The catastrophe was that when the computer containing the files failed, I was
left with a useless shortcut on the other one, when I thought I had two
month's work.
And I am _not_ telling the computer to "paste shortcut". I'm telling it to
"paste", and it doesn't. It goes ahead and sabotages me on its own
initiative. It doesn't tell me it's doing something totally different from
what I asked for. I cannot think of a much more dangerous flaw.
When I try and drag the files from "My network places" to "my computer", as
you suggest, it won't. I get the "no entry" sign.
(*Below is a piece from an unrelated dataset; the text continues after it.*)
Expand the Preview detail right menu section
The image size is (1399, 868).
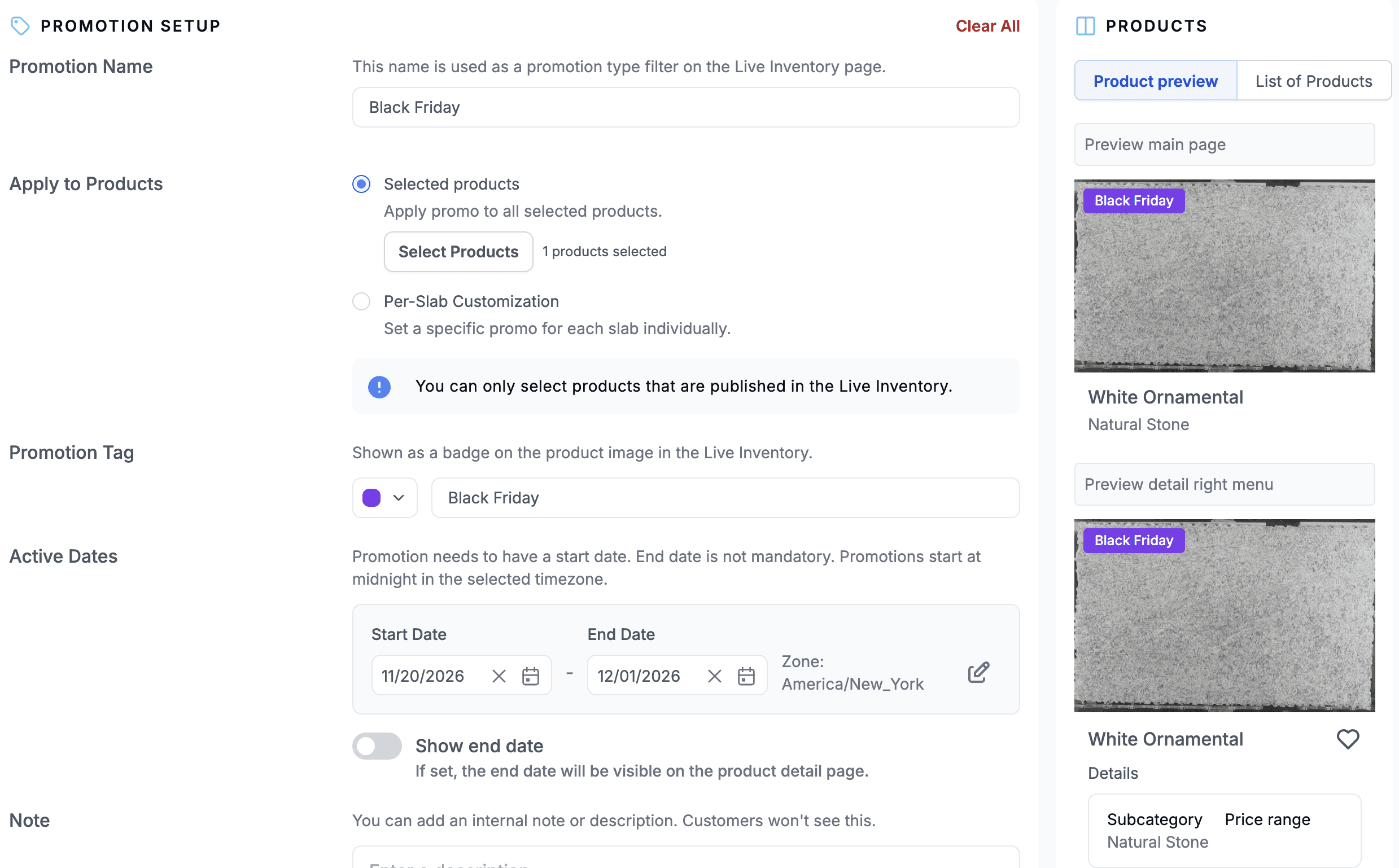[1224, 485]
Meanwhile, however, I have found the answer. The folder was set for
sharing, and with permission for files to be altered, but it was NOT in the
"shared documents" folder (not needing to be, on a computer with only one
account). Placing it in that folder did enable me to copy it to another
computer.
So all's well ... However, I can't imagine how anyone could design a system
that allowed you to think you had backed up when you hadn't.
I don't think the danger is widely appreciated. After the catastrophe I
spent an hour on the phone with MS technical support sorting out other folder
permissions issues, and they were unable to suggest any explanation as to why
copy-and-pasting had resulted instead in the creation of a mere shortcut.
Incidentally, in case anyone in MS reads these pages, the shortcut in the
"notification of replies" email consistently takes me to an empty window.